■ THE REQUEST: Format the lines below as a numbered list, leaving out any blank lines.

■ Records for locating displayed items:
++++++++

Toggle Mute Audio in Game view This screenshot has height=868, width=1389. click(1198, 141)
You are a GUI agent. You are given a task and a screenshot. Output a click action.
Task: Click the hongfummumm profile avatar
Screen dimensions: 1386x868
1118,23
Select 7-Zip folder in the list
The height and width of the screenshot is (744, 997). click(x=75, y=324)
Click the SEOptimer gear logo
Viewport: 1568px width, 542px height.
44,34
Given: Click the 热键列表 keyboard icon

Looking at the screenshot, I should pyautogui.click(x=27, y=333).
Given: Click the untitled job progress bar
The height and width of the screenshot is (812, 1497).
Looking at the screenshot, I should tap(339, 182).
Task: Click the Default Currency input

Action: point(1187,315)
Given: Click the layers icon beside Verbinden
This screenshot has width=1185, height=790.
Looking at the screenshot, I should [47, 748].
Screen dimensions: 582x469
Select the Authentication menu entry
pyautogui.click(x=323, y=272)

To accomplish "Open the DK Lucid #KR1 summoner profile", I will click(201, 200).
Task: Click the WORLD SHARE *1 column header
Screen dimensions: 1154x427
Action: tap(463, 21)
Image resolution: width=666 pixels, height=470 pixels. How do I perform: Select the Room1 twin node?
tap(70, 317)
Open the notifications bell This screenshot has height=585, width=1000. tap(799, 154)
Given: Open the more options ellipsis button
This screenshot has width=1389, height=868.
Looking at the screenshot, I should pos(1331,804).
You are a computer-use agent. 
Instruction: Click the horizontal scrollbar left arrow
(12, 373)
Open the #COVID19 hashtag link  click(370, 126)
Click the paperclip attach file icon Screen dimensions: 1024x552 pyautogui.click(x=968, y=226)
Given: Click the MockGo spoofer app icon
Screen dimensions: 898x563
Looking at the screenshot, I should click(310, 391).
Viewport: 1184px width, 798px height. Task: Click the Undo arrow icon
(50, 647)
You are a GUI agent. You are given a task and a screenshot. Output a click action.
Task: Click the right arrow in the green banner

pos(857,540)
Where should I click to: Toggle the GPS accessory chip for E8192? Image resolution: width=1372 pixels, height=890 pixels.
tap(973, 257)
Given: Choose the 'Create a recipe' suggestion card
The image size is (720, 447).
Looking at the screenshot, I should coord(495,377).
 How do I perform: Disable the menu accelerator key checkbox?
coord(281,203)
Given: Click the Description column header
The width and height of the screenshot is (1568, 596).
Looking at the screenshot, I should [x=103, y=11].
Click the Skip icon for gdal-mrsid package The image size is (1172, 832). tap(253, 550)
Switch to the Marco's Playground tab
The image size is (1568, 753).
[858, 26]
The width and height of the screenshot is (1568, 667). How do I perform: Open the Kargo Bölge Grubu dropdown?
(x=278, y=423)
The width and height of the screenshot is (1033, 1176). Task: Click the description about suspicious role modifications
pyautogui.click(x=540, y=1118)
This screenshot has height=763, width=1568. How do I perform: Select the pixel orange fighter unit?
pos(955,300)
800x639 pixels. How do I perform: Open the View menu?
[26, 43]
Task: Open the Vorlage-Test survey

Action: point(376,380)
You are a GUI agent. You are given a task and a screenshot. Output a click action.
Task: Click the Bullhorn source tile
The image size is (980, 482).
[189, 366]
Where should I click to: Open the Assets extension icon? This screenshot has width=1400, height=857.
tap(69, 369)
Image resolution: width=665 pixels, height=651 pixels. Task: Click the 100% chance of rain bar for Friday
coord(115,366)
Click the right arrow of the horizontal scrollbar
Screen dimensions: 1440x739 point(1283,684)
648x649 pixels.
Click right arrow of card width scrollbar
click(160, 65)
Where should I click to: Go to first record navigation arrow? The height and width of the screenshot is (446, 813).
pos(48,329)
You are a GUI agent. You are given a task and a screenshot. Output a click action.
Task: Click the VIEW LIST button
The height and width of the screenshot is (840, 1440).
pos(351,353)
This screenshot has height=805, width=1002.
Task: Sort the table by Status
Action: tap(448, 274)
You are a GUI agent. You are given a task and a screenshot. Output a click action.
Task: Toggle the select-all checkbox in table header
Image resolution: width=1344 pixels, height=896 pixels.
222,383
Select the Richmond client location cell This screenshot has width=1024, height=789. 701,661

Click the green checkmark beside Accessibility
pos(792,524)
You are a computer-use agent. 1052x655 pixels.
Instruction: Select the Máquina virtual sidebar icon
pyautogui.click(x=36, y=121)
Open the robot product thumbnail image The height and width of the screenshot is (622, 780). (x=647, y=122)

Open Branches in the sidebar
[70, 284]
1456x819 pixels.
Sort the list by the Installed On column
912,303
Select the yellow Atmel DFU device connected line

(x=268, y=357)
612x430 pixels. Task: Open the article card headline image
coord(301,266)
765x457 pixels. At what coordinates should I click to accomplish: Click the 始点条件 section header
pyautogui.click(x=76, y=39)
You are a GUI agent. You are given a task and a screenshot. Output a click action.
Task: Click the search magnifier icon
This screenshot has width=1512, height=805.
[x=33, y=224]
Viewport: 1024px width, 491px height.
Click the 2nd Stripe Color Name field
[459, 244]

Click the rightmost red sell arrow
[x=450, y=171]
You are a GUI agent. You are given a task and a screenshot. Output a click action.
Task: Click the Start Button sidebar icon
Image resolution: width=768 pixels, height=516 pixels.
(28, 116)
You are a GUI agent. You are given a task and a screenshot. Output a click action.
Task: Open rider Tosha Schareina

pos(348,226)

++++++++

■ TASK RESPONSE:
1. Toggle Mute Audio in Game view This screenshot has height=868, width=1389. click(1198, 141)
2. You are a GUI agent. You are given a task and a screenshot. Output a click action.
3. Task: Click the hongfummumm profile avatar
4. Screen dimensions: 1386x868
5. 1118,23
6. Select 7-Zip folder in the list
7. The height and width of the screenshot is (744, 997). click(x=75, y=324)
8. Click the SEOptimer gear logo
9. Viewport: 1568px width, 542px height.
10. 44,34
11. Given: Click the 热键列表 keyboard icon
12. Looking at the screenshot, I should pyautogui.click(x=27, y=333).
13. Given: Click the untitled job progress bar
14. The height and width of the screenshot is (812, 1497).
15. Looking at the screenshot, I should tap(339, 182).
16. Task: Click the Default Currency input
17. Action: point(1187,315)
18. Given: Click the layers icon beside Verbinden
19. This screenshot has width=1185, height=790.
20. Looking at the screenshot, I should [47, 748].
21. Screen dimensions: 582x469
22. Select the Authentication menu entry
23. pyautogui.click(x=323, y=272)
24. To accomplish "Open the DK Lucid #KR1 summoner profile", I will click(201, 200).
25. Task: Click the WORLD SHARE *1 column header
26. Screen dimensions: 1154x427
27. Action: tap(463, 21)
28. Image resolution: width=666 pixels, height=470 pixels. How do I perform: Select the Room1 twin node?
29. tap(70, 317)
30. Open the notifications bell This screenshot has height=585, width=1000. tap(799, 154)
31. Given: Open the more options ellipsis button
32. This screenshot has width=1389, height=868.
33. Looking at the screenshot, I should pos(1331,804).
34. You are a computer-use agent. 
35. Instruction: Click the horizontal scrollbar left arrow
36. (12, 373)
37. Open the #COVID19 hashtag link  click(370, 126)
38. Click the paperclip attach file icon Screen dimensions: 1024x552 pyautogui.click(x=968, y=226)
39. Given: Click the MockGo spoofer app icon
40. Screen dimensions: 898x563
41. Looking at the screenshot, I should click(310, 391).
42. Viewport: 1184px width, 798px height. Task: Click the Undo arrow icon
43. (50, 647)
44. You are a GUI agent. You are given a task and a screenshot. Output a click action.
45. Task: Click the right arrow in the green banner
46. pos(857,540)
47. Where should I click to: Toggle the GPS accessory chip for E8192? Image resolution: width=1372 pixels, height=890 pixels.
48. tap(973, 257)
49. Given: Choose the 'Create a recipe' suggestion card
50. The image size is (720, 447).
51. Looking at the screenshot, I should coord(495,377).
52.  How do I perform: Disable the menu accelerator key checkbox?
53. coord(281,203)
54. Given: Click the Description column header
55. The width and height of the screenshot is (1568, 596).
56. Looking at the screenshot, I should [x=103, y=11].
57. Click the Skip icon for gdal-mrsid package The image size is (1172, 832). tap(253, 550)
58. Switch to the Marco's Playground tab
59. The image size is (1568, 753).
60. [858, 26]
61. The width and height of the screenshot is (1568, 667). How do I perform: Open the Kargo Bölge Grubu dropdown?
62. (x=278, y=423)
63. The width and height of the screenshot is (1033, 1176). Task: Click the description about suspicious role modifications
64. pyautogui.click(x=540, y=1118)
65. This screenshot has height=763, width=1568. How do I perform: Select the pixel orange fighter unit?
66. pos(955,300)
67. 800x639 pixels. How do I perform: Open the View menu?
68. [26, 43]
69. Task: Open the Vorlage-Test survey
70. Action: point(376,380)
71. You are a GUI agent. You are given a task and a screenshot. Output a click action.
72. Task: Click the Bullhorn source tile
73. The image size is (980, 482).
74. [189, 366]
75. Where should I click to: Open the Assets extension icon? This screenshot has width=1400, height=857.
76. tap(69, 369)
77. Image resolution: width=665 pixels, height=651 pixels. Task: Click the 100% chance of rain bar for Friday
78. coord(115,366)
79. Click the right arrow of the horizontal scrollbar
80. Screen dimensions: 1440x739 point(1283,684)
81. 648x649 pixels.
82. Click right arrow of card width scrollbar
83. click(160, 65)
84. Where should I click to: Go to first record navigation arrow? The height and width of the screenshot is (446, 813).
85. pos(48,329)
86. You are a GUI agent. You are given a task and a screenshot. Output a click action.
87. Task: Click the VIEW LIST button
88. The height and width of the screenshot is (840, 1440).
89. pos(351,353)
90. This screenshot has height=805, width=1002.
91. Task: Sort the table by Status
92. Action: tap(448, 274)
93. You are a GUI agent. You are given a task and a screenshot. Output a click action.
94. Task: Toggle the select-all checkbox in table header
95. Image resolution: width=1344 pixels, height=896 pixels.
96. 222,383
97. Select the Richmond client location cell This screenshot has width=1024, height=789. 701,661
98. Click the green checkmark beside Accessibility
99. pos(792,524)
100. You are a computer-use agent. 1052x655 pixels.
101. Instruction: Select the Máquina virtual sidebar icon
102. pyautogui.click(x=36, y=121)
103. Open the robot product thumbnail image The height and width of the screenshot is (622, 780). (x=647, y=122)
104. Open Branches in the sidebar
105. [70, 284]
106. 1456x819 pixels.
107. Sort the list by the Installed On column
108. 912,303
109. Select the yellow Atmel DFU device connected line
110. (x=268, y=357)
111. 612x430 pixels. Task: Open the article card headline image
112. coord(301,266)
113. 765x457 pixels. At what coordinates should I click to accomplish: Click the 始点条件 section header
114. pyautogui.click(x=76, y=39)
115. You are a GUI agent. You are given a task and a screenshot. Output a click action.
116. Task: Click the search magnifier icon
117. This screenshot has width=1512, height=805.
118. [x=33, y=224]
119. Viewport: 1024px width, 491px height.
120. Click the 2nd Stripe Color Name field
121. [459, 244]
122. Click the rightmost red sell arrow
123. [x=450, y=171]
124. You are a GUI agent. You are given a task and a screenshot. Output a click action.
125. Task: Click the Start Button sidebar icon
126. Image resolution: width=768 pixels, height=516 pixels.
127. (28, 116)
128. You are a GUI agent. You are given a task and a screenshot. Output a click action.
129. Task: Open rider Tosha Schareina
130. pos(348,226)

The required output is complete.